The carriage was warm, my window seat narrow. At 7:00 the train jerked forward. We sped past empty glass buildings, open-plan floors, vacant desks. There were apartment blocks painted in primary colors, designed by architects who obviously enjoyed playing with Lego. I saw bicycles on balconies, a naked face at a bathroom window, stacks of council housing, shopkeepers rolling up metal grilles, a boy in a hoodie pedaling sharply around a corner. Moments later, we burst out of London and into brown fields where trees and pylons dominated the skyline.
I searched flights to Bamana on my phone; prices began at seven hundred pounds with an eight-hour layover in Istanbul. Decent hotels—hotels with clean bathrooms and fresh linen, hotels with three-star reviews and above—started at a hundred pounds a night. I might be able to afford it all with a credit card. Three weeks was how long I imagined I would need to find Francis/Kofi, to meet him, to establish some sort of relationship.
I looked down at the magazine. It was wrapped in a plastic film that would choke a dolphin in six months. For every page of content, there were at least two of adverts. Mixed-race models abounded, our khaki skin en vogue now. I was once as pretty as these girls, prettier perhaps, but without knowing it. I was born before my time.
The cover woman was a pop star from the eighties, now retired to the countryside. They had photographed her in her garden with loose clothing and minimal makeup. Beside this was a smaller picture of her on stage, twenty years younger and wearing a leotard. Even with no one watching, she was still reinventing herself.
I leaned my head against the glass. The windowpane would flatten one side of my hair. I would need to fluff it up with my fingers before we reached Edinburgh.
I had stopped straightening my hair when Rose went to secondary school. Robert was shocked by my new curls, not quite an afro in the round mushroom style, but still too thick for him to run his hands through when we had sex. He grew to love it, he said, even though it meant people stopped asking if his wife was Mediterranean.
I woke to rain falling soundlessly. Droplets raced across the window. The view of scraped fields was blurred. I had a one o’clock appointment with Adrian Bennett, professor of postcolonial history at the University of Edinburgh. He had written other books. He had married and had two children. He had taught at Harvard and spent a year at Makarere in Uganda. There was a photograph of him on the university website, squinting and silver-haired, and an e-mail address.
After his first response, I suggested a meeting time. He replied by asking about my university affiliation. Professor Bennett, it seemed, had become cautious in his old age: not the Adrian of his memoir, held at gunpoint by a Bamanaian police officer on suspicion of being a spy. I told him I was an “independent researcher of Welsh and Bamanaian origin.” I hinted at a possible family connection to Kofi. The date and time were fixed.
In the week leading up to our meeting, I returned to the British Library. I went to church with Katherine but left before the sermon.
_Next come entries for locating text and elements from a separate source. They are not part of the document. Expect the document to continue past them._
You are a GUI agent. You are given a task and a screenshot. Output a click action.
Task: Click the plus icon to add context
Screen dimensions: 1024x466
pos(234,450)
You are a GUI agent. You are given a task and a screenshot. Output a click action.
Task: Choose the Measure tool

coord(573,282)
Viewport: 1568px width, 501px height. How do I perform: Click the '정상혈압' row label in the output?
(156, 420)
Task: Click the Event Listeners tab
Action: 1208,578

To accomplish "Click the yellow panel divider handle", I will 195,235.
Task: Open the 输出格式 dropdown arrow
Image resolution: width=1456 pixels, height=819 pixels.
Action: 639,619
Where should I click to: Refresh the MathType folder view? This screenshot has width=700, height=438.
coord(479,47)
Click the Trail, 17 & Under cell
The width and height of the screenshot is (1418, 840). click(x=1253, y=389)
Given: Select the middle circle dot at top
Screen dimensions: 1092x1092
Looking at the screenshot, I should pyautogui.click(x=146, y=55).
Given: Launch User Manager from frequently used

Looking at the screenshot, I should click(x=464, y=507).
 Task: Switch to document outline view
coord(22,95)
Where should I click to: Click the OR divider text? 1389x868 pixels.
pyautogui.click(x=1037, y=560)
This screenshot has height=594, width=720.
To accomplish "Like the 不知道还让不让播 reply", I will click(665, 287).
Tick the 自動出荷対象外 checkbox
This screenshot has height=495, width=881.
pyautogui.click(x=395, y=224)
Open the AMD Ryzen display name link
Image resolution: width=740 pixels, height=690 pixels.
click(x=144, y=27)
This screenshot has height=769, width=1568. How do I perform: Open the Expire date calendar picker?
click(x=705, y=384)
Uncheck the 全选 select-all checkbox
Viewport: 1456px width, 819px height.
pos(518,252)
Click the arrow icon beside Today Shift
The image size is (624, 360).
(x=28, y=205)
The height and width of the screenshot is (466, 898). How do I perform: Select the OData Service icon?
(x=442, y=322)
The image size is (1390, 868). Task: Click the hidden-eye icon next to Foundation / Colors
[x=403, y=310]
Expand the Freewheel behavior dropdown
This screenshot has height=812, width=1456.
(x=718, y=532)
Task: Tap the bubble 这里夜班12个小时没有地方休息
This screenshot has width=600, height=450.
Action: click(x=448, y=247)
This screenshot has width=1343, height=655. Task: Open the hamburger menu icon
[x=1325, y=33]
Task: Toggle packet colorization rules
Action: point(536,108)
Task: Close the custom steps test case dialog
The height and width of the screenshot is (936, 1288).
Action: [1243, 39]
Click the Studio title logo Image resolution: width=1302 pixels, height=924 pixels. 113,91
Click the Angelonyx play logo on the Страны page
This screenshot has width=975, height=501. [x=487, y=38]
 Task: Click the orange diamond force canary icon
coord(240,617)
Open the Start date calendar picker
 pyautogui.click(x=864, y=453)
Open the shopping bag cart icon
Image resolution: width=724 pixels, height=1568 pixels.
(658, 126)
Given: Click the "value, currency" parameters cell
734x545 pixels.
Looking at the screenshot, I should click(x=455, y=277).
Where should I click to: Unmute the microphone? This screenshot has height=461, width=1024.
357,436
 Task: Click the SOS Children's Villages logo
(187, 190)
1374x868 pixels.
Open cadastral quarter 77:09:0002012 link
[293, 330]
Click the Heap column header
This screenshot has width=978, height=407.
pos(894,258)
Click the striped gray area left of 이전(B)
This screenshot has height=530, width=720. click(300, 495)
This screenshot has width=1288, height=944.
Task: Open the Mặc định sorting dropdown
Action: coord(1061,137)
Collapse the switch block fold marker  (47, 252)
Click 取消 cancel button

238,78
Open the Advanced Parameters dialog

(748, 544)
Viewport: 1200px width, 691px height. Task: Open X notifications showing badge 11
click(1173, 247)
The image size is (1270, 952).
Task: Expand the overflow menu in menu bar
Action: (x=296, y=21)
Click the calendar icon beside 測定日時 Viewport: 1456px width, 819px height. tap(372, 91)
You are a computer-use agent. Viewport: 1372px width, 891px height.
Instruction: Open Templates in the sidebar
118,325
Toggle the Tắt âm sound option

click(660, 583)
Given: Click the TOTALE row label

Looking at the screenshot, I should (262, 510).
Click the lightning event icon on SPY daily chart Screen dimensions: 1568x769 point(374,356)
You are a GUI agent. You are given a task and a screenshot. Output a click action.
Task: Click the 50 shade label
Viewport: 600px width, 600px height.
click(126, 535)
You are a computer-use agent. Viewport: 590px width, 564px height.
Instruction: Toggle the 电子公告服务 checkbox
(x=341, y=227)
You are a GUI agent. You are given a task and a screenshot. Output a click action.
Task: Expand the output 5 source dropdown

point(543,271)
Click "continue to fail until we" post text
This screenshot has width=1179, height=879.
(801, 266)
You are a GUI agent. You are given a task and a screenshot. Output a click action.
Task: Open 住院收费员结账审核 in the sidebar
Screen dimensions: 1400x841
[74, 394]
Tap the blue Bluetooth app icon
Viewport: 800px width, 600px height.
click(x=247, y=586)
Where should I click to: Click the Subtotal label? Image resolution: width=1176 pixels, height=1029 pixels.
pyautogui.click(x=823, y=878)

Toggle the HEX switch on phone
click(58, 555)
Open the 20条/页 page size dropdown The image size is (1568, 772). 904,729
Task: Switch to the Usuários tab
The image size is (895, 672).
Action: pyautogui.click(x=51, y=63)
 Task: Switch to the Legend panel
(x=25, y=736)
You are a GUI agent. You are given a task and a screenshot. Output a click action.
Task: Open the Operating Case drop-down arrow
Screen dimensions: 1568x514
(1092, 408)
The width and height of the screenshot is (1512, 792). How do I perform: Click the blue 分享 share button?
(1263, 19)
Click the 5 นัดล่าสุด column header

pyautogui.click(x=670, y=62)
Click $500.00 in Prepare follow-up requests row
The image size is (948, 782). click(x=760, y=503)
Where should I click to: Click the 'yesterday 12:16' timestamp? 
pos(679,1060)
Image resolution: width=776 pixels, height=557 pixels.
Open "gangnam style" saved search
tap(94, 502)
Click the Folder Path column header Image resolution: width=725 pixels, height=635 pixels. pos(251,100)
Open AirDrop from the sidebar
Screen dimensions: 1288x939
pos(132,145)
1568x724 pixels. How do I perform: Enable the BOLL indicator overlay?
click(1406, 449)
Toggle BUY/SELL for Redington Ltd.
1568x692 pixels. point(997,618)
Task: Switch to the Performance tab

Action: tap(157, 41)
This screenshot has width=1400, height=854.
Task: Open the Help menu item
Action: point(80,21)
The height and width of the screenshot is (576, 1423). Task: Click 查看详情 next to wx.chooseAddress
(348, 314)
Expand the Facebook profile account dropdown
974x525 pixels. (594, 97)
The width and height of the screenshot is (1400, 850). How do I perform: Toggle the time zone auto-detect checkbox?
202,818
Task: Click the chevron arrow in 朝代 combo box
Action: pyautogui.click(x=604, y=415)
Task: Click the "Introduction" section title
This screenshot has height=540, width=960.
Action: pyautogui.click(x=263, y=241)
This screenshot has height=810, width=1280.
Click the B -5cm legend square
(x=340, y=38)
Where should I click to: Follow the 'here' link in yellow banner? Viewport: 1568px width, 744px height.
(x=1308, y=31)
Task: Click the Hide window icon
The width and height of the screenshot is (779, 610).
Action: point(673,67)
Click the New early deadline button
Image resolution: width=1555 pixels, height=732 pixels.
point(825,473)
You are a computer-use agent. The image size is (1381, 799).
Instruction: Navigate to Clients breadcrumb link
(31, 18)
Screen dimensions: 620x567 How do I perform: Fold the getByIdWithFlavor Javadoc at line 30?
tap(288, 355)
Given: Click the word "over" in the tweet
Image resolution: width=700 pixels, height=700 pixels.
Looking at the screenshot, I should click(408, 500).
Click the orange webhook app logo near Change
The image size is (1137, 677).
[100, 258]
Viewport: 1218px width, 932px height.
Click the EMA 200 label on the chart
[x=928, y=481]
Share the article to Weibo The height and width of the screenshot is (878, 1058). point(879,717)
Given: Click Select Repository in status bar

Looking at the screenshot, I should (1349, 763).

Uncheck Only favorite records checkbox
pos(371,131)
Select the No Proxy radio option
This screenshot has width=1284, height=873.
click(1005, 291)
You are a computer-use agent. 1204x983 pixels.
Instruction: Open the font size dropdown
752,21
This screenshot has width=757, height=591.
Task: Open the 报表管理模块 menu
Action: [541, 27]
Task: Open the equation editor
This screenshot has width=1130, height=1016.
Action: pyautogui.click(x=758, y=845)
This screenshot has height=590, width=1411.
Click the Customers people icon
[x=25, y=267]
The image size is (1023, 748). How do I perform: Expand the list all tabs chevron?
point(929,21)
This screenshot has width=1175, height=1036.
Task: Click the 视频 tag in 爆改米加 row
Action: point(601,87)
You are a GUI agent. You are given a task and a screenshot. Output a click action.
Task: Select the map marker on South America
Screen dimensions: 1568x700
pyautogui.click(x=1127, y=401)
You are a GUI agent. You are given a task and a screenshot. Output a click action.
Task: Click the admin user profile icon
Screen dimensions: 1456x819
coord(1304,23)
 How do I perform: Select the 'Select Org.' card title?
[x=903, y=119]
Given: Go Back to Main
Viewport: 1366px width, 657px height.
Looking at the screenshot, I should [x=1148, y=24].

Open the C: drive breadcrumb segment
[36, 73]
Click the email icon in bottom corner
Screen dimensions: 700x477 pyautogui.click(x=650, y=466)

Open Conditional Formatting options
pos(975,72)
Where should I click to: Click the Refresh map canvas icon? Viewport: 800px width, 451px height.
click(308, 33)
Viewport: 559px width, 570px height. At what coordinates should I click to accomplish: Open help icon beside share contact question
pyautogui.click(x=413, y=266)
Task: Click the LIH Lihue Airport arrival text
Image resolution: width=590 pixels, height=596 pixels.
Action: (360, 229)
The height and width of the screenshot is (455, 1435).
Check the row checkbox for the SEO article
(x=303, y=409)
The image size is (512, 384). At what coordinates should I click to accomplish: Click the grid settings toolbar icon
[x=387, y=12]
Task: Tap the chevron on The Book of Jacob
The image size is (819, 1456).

I watched a YouTube video of Kofi Adjei speaking at some sort of rally in 1988, a decade into his rule. He was flamboyantly dressed: gold buttons, silk pocket square, and a leopard-skin hat angled forward. The crowd cheered after almost every sentence, stopping only when he raised his hands to quiet them.
I read Amnesty International reports and looked at its human rights rankings. Bamana’s position was nearer North Korea’s than Sweden’s. Freedom of speech was a flexible concept. Outspoken journalists were regularly detained. I reread Kofi’s Wikipedia page and lingered at the section titled “Controversies.”
In May 1988 five student activists, known as the Kinnakro Five, were shot dead on the campus of the Kinnakro University of Science and Technology after agitating for President Adjei to resign. It has been alleged that Adjei is linked to their deaths, although he has never been charged and no evidence has been brought forward.
I clicked on Kinnakro Five. Their brief entry began with a disclaimer: Additional citations required for verification. Someone had pasted their head shots into one photograph: five close-ups that looked like mug shots. They seemed young to have been in university—only one had a beard, the rest as hairless as my palms. They were shot at close range in the dorm room of Patrick Dumelo, their leader. Three of them had bullet wounds to the head, faces mutilated, closed-casket funerals. The authorities said it was an armed robbery. Nothing was stolen, not even the brand-new Walkman that Patrick’s uncle had sent him from Hamburg.
The man in the diary was my father and the man on Wikipedia was also my father. If he had done what the internet alleged, then he was to be feared, not sought out. I was repelled by Kofi and drawn to Francis.